The problem they had was a large engine, was not something in house, and was harder to develop than expected. So for the N-1 launcher (Their answer to the Saturn-V) instead for 5 F-1 engines (about 1.5 million lbs thrust) they used 30 (!!!) NK-15s with about 370,000 lbs thrust. (In fact those engines are now being used on Antares! Just renamed to NK-33. Some seem to have actually been built back then for the N-1!).
The F-1 development was very hard, but the US succeeded. And with only 3 stages, and 5 large engines on the first stage, it was possible to launch.

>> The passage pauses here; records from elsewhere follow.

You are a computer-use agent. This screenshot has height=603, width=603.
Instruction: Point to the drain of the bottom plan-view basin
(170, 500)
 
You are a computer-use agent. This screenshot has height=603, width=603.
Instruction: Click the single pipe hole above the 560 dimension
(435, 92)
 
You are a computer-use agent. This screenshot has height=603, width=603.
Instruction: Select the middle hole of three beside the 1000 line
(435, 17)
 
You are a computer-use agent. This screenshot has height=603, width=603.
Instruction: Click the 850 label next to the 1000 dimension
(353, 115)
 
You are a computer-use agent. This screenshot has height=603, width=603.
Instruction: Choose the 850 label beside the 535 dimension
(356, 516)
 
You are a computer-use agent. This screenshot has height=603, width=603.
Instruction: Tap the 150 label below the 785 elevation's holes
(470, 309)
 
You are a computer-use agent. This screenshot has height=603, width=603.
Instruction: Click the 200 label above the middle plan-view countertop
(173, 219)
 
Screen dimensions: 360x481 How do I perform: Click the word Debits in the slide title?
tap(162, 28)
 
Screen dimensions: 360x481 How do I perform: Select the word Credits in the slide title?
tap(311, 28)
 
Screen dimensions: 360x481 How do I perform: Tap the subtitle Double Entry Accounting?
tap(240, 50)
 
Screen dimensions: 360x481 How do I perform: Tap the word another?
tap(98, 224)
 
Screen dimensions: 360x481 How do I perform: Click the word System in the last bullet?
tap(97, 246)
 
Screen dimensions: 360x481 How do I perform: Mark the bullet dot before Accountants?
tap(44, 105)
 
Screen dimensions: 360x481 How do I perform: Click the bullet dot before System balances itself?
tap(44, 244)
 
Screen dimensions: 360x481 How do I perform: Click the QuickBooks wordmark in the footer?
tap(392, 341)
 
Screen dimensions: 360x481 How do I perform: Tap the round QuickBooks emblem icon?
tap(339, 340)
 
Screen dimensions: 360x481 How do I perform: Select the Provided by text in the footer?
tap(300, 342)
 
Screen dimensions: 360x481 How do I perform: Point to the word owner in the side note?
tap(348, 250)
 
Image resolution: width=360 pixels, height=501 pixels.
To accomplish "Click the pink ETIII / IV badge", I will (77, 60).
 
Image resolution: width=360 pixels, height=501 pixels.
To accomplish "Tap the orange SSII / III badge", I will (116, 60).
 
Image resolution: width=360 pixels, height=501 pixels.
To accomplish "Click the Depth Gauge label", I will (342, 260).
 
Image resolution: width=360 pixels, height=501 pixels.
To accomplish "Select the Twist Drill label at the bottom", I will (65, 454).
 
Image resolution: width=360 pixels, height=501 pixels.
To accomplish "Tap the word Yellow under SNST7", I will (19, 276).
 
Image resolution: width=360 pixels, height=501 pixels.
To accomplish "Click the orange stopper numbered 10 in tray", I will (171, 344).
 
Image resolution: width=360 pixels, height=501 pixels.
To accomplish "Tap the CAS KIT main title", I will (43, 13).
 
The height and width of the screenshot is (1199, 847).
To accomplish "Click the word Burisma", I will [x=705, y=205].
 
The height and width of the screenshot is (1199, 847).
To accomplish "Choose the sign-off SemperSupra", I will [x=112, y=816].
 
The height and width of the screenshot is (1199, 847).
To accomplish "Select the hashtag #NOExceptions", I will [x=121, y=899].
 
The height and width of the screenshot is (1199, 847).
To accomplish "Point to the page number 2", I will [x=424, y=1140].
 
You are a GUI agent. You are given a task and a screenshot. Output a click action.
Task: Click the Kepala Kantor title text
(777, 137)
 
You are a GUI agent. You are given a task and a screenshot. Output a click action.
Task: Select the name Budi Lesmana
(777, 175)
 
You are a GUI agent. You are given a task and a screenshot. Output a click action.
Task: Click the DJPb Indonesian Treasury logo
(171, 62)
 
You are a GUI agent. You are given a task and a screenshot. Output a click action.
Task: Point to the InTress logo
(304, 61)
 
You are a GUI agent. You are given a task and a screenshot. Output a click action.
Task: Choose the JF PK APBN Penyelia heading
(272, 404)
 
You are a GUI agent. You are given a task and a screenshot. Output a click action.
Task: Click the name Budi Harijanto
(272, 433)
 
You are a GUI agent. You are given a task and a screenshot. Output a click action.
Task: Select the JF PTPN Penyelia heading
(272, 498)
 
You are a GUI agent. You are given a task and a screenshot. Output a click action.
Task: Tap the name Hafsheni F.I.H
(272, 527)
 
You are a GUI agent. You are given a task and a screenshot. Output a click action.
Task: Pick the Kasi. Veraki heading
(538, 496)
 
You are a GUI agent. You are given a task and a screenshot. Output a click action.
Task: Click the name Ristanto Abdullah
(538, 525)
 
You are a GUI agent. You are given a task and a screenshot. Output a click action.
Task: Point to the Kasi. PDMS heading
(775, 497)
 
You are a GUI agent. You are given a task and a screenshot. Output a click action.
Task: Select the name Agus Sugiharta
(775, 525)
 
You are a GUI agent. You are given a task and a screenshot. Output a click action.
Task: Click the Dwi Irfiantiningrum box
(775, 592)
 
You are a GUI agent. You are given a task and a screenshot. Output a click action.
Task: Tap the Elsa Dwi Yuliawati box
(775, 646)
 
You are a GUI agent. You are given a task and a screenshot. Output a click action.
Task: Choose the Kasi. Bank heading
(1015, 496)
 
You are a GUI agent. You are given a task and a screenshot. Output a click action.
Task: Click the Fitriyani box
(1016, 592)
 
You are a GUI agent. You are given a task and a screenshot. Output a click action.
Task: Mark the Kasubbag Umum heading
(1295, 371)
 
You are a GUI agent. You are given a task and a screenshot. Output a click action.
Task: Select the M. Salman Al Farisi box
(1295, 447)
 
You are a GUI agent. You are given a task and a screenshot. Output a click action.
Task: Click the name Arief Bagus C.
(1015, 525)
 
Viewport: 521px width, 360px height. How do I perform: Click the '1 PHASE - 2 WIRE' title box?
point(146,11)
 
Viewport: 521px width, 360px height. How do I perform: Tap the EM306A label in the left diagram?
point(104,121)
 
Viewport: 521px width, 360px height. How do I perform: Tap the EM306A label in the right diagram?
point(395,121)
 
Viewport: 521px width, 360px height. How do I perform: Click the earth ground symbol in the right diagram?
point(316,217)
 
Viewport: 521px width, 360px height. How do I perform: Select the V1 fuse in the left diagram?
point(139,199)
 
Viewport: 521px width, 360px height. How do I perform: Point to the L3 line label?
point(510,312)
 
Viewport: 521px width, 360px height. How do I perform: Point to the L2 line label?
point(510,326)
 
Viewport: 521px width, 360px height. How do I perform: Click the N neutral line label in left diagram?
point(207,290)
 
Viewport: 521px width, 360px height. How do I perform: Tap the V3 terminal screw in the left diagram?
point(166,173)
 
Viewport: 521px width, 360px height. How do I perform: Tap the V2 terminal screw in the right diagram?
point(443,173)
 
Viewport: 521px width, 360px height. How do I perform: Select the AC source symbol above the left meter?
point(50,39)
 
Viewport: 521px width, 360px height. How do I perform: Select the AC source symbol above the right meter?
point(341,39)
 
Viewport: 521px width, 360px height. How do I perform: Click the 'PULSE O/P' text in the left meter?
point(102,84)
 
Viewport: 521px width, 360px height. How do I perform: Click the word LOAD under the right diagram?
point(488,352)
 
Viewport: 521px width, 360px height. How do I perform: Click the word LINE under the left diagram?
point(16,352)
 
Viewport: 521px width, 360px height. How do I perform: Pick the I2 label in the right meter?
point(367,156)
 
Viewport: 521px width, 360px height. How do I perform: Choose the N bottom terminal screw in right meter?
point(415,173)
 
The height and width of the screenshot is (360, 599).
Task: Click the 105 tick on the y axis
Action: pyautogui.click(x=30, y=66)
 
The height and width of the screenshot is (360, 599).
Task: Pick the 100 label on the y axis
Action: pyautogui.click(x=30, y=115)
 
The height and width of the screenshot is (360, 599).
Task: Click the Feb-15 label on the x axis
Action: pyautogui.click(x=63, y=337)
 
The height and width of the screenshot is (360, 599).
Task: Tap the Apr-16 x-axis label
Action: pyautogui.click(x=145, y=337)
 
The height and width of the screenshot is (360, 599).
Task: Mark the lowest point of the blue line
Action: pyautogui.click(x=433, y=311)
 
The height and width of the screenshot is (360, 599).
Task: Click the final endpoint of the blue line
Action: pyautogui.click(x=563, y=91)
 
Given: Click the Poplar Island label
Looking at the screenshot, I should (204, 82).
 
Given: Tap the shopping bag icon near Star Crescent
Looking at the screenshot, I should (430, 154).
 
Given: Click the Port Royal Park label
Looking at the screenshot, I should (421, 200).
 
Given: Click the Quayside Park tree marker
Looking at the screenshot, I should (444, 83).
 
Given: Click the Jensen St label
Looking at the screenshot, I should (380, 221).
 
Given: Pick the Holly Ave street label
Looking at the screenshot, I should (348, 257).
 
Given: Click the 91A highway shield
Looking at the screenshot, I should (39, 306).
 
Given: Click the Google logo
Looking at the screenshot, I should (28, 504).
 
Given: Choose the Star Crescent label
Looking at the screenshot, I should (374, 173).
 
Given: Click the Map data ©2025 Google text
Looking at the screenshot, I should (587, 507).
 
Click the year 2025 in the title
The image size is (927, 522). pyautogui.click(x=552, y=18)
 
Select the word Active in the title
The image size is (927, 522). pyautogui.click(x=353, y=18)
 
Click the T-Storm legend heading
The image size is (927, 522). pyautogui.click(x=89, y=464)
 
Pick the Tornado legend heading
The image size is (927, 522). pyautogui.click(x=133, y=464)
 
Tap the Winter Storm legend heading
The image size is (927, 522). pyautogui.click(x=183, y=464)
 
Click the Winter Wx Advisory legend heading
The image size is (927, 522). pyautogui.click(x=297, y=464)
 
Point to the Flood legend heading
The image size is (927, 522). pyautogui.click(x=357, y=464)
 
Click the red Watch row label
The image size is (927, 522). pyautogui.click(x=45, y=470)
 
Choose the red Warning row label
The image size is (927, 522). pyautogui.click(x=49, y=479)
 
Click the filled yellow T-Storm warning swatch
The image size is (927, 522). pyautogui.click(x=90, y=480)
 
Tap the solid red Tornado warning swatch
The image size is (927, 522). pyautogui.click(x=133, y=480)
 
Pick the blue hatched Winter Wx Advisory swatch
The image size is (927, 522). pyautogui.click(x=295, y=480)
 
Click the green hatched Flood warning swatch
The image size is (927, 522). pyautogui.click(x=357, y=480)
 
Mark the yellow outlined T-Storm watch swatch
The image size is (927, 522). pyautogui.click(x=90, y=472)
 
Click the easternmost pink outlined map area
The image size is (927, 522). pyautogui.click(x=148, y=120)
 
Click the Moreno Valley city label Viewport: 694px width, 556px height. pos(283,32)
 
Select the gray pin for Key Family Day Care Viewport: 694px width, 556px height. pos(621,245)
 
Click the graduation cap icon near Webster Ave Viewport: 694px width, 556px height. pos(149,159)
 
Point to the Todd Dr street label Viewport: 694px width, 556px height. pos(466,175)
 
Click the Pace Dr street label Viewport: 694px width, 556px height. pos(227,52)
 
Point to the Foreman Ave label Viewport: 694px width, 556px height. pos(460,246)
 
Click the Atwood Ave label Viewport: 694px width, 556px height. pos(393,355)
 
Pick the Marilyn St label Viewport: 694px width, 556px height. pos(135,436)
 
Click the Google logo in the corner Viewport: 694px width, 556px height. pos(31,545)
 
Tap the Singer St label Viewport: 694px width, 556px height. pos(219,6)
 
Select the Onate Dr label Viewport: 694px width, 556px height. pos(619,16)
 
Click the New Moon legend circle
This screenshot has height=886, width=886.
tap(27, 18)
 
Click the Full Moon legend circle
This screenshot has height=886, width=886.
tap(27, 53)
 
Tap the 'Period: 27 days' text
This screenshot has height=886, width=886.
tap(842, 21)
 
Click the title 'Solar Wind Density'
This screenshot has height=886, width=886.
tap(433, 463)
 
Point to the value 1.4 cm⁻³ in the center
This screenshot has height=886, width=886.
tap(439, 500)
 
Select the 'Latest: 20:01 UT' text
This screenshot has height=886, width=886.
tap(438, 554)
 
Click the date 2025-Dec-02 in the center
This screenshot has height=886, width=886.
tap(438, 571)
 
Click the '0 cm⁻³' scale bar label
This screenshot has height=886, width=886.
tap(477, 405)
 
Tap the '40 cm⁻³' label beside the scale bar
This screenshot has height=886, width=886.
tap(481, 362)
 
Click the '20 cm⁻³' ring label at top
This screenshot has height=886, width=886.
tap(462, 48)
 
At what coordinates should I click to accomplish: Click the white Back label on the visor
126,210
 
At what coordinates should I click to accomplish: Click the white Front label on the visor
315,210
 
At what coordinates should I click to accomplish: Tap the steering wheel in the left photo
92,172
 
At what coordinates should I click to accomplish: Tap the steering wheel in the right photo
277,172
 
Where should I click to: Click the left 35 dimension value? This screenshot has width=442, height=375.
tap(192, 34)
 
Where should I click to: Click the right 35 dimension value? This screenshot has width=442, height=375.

The N-1 with 30 engines on the first stage, and 5 stages in total (A sure sign you lost the design battle is more stages) had all sorts of issues with interactions between so many engines, and due to political pressures was forced to test in all up configuration, with insufficient ground testing to work out those interactions. Thus it failed on all 4 launch attempts.
This is often used as a critique of the SpaceX approach where Falcon 9 is approaching that level of interaction, and Falcon Heavy with 27 main engines even more so.
Of course, that ignores the causes of the Soviet failures (insufficient ground testing before launch attempts) and just focuses on the numerical number of engines.